Wednesday, March 12. 2008
Since I maintain my own server for web, mail and some other services, I do not use my Gmail account much. I originally created the account just by curiosity for their UI and now use it to log into other Google services and occasionally if I need a different account than one of my main ones. What I like about Gmail is, that it seems to have a quite good spam filter. In the past half year about 10 spams got through to my inbox, while more than 900 were filtered into the spam folder (in the past 30 days, if you believe Gmail).
So, what to do with those filtered spams? Deleting them just at once is a bummer because some cute mail marketers might have wasted hours in hacking web spiders, mailing scripts or Windoze trojans for bot networks. Therefore I decided to make some more use of the nice large collection in training the bayes filter of my Spamassassin with it. ;)
If you like to do the same, you just need a .fetchmailrc configured for Gmail and a small shell script that receives the spam from Gmail and makes Spamassassin learn it.
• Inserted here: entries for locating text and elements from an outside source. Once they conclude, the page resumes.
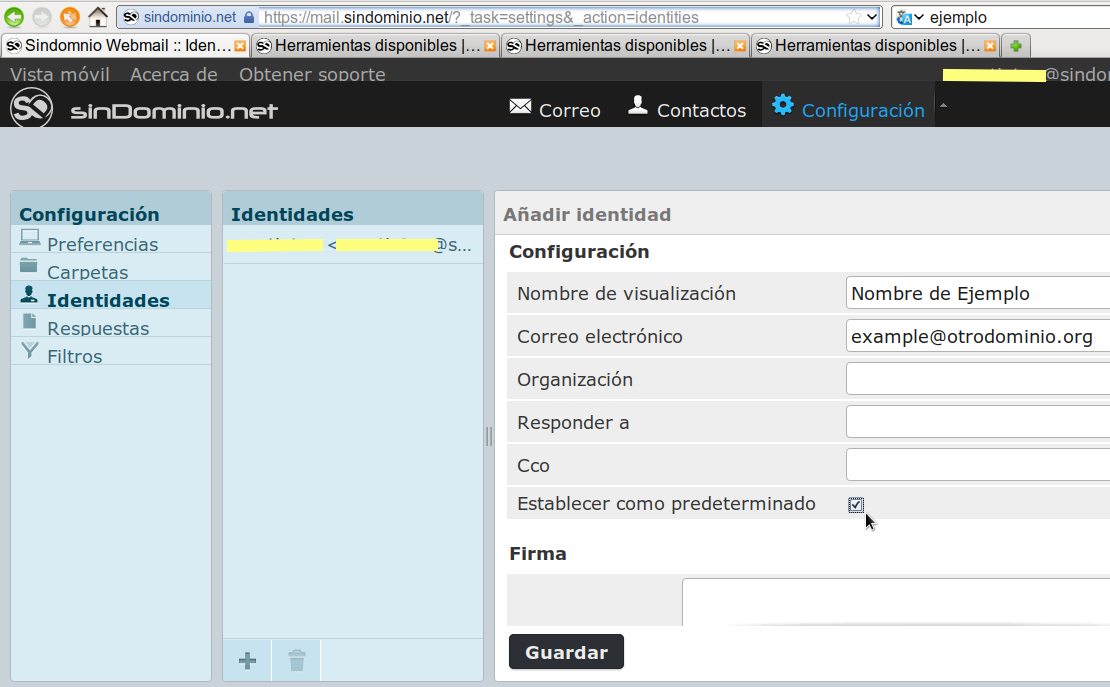Click the browser home icon

point(97,17)
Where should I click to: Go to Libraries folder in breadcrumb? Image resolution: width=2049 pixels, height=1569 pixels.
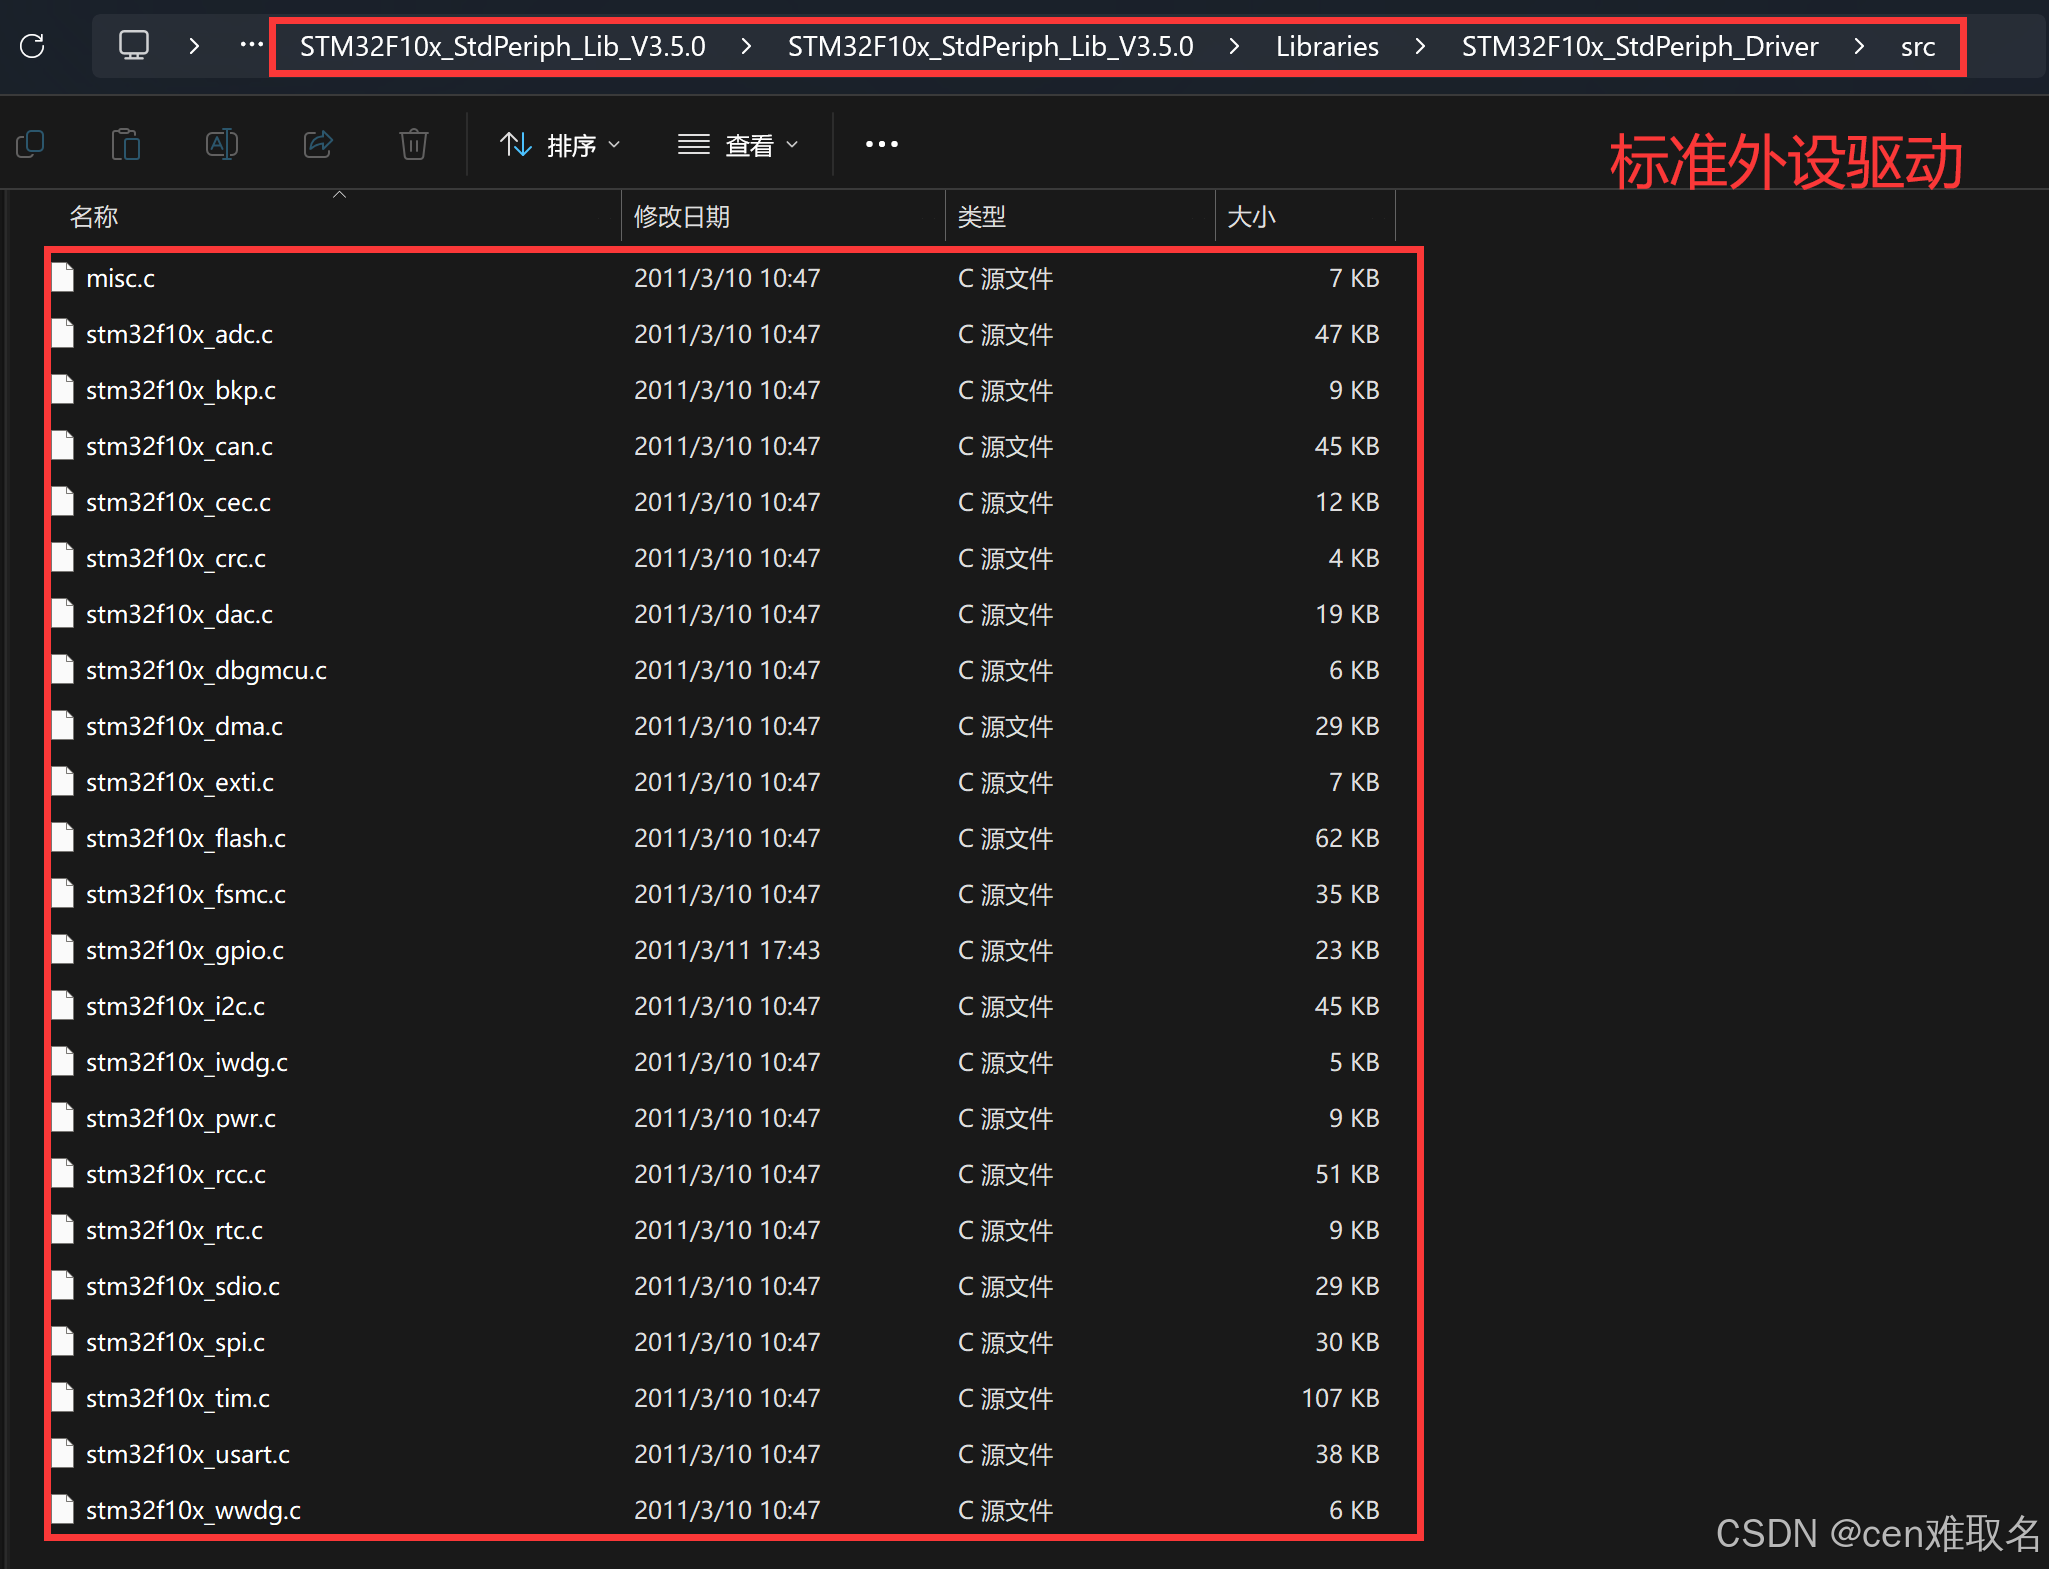click(1327, 46)
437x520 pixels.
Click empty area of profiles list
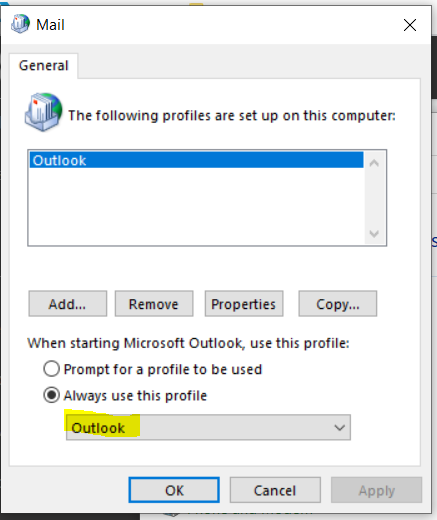pyautogui.click(x=196, y=207)
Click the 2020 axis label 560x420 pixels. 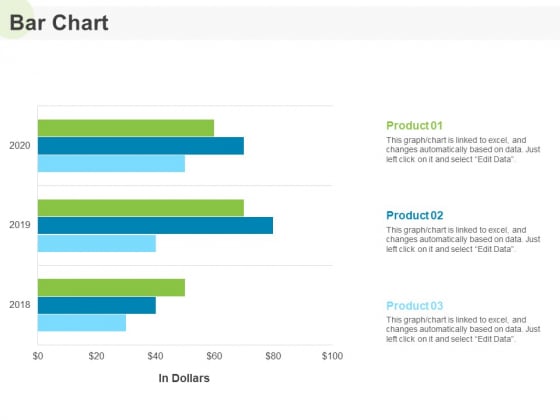point(20,146)
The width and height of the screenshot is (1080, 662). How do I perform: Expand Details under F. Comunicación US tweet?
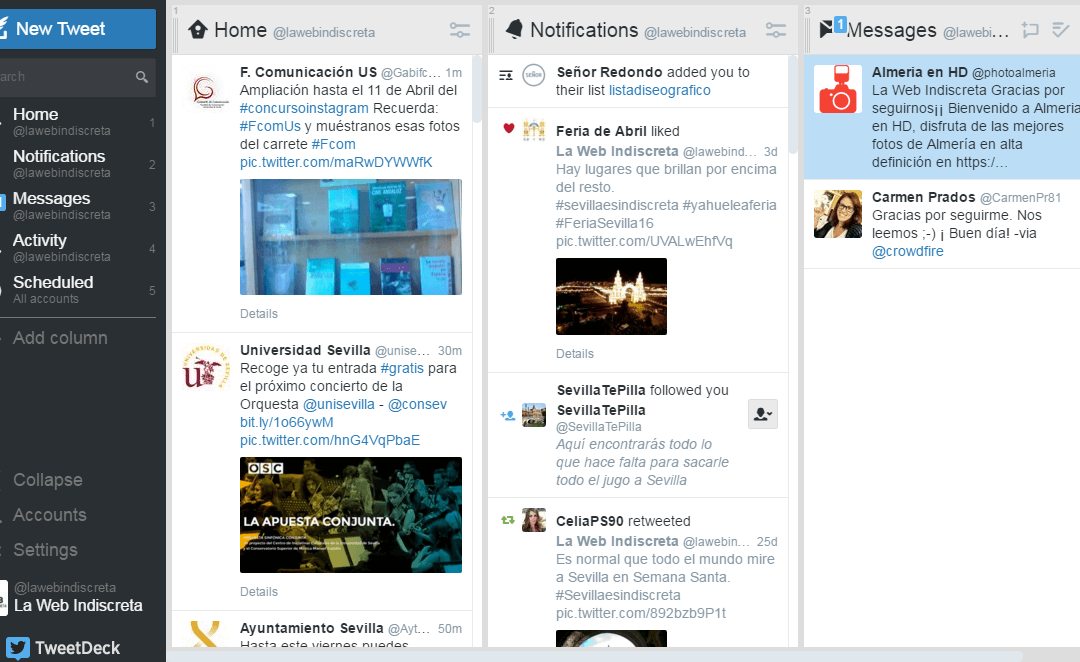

The following are my settings and the script, which you could use as a starting point:
poll imap.gmail.com with
proto IMAP
user 'schlitt@gmail.com' there with password 'very very secret'
options keep ssl sslfingerprint '2E:52:DE:98:7F:07:A3:CB:43:9E:7B:77:51:60:0E:07'
This .fetchmailrc (note that I left my gmail address in there intentionally, I want more spam for training! ;) configures the gmail IMAP access through SSL. You need to use IMAP, since POP does not know about folders on the remote host and therefore will fetch mails from your inbox instead of the spam folder.
#!/bin/bash
/usr/bin/fetchmail -a -n -s \
--folder '[Gmail]/Spam' \
-m '/usr/bin/sa-learn -C /etc/spamassassin --no-sync --spam' \
| awk '/Learned tokens from 1 message/ { learned++; } /1 message(s) examined/ { all++; }\
END { print "Learned " learned " from " learned " messages. Thanks Google! ;)"; }'
/usr/bin/sa-learn --sync
This bash script can be used via CRON to fetch the spam mails from Gmail and inject them into the bayes filter for learning. Note that I use a global bayes database for my whole server and that this database must be writeable for the user who executes the CRON job. fetchmail calls the sa-learn command instead of a real MDA (thanks to this Spamassassin wiki page for the hint). Note, that the user executing this script also needs write access to the directory containing the bayes database files. The learning process creates a journal file, which is then synced into the database, there. To avod that a new journal is created for each mail and this journal is synched after each mail the --no-sync switch is used. I expect the synchronization re-calculates the probabilities in the database. The final sa-learn --sync switch makes the learning complete.
Looks like the spam in my Gmail account got a nice new employment. ;)
P.S.: I hope that the Spamassassing bayes does not use the To/CC/... headers for learning. Else all my Gmail ham might be classified as spam soonish, too. ;)
Thursday, February 28. 2008
I recently migrated my server to a new maschine and a new provider. After supporting Kore today with installing spamdyke on his maschine, too, I seized the chance to update my Spam Filtering with Spamdyke in front of Qmail howto on the wiki. The howto describes how to install the most recent version of spamdyke on a Gentoo system, explains the most important configuration options and gives some practical hints for such setups. You can ask Kore, it only takes about 10 minutes to do so ;) and saves you a huge lot of spam. Comments and addtions are very welcome.
Friday, October 26. 2007
The yearly International PHP Conference in Frankfurt (or like I usually say: the family meeting) is approaching rapidly and I'd like to invite you to join me in my Hands on eZ Components full day workshop. The session will take place on the first workshop day, which is Sunday the 4th of November, and will provide 6 hours of bundled eZ Components knowledge to you.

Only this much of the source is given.